** Data provided follows **

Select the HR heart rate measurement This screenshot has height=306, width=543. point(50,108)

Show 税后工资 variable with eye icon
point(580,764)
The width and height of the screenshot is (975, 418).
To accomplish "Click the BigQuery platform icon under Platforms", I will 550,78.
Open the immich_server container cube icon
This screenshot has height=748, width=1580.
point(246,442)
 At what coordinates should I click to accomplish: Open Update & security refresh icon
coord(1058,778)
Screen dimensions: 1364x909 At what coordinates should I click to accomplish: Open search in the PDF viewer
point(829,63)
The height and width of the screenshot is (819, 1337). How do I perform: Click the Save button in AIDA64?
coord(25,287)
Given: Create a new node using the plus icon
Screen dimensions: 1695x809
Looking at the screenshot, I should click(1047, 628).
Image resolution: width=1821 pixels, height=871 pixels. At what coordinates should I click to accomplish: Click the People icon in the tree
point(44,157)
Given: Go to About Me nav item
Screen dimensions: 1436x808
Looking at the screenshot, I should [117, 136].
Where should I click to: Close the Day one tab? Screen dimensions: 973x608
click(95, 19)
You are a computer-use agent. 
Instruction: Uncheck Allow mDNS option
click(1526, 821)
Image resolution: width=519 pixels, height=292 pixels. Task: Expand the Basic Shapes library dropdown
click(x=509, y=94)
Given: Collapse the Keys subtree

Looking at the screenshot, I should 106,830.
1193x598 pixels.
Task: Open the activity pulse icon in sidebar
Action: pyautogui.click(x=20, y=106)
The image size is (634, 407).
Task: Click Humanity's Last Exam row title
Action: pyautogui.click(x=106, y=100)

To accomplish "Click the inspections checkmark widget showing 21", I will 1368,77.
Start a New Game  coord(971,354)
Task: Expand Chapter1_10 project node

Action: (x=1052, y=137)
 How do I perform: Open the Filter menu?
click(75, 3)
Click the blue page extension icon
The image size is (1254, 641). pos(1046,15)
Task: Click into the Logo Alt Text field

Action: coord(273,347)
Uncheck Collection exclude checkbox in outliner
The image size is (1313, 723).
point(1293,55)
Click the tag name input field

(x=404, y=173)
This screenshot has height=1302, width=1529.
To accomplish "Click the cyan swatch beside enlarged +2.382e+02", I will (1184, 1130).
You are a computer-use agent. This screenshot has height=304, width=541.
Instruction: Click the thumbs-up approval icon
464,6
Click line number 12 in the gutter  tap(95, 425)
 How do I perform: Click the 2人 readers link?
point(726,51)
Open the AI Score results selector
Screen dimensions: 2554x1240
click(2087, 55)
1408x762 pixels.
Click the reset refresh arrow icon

** End of Data provided **

> _Required work_: Take the line containing "Task: Click into the Logo Alt Text field" as the first line and the last line of the data above as the final one. Write out these lines and all between them exactly.

> _Result of this task_:
Task: Click into the Logo Alt Text field

Action: coord(273,347)
Uncheck Collection exclude checkbox in outliner
The image size is (1313, 723).
point(1293,55)
Click the tag name input field

(x=404, y=173)
This screenshot has height=1302, width=1529.
To accomplish "Click the cyan swatch beside enlarged +2.382e+02", I will (1184, 1130).
You are a computer-use agent. This screenshot has height=304, width=541.
Instruction: Click the thumbs-up approval icon
464,6
Click line number 12 in the gutter  tap(95, 425)
 How do I perform: Click the 2人 readers link?
point(726,51)
Open the AI Score results selector
Screen dimensions: 2554x1240
click(2087, 55)
1408x762 pixels.
Click the reset refresh arrow icon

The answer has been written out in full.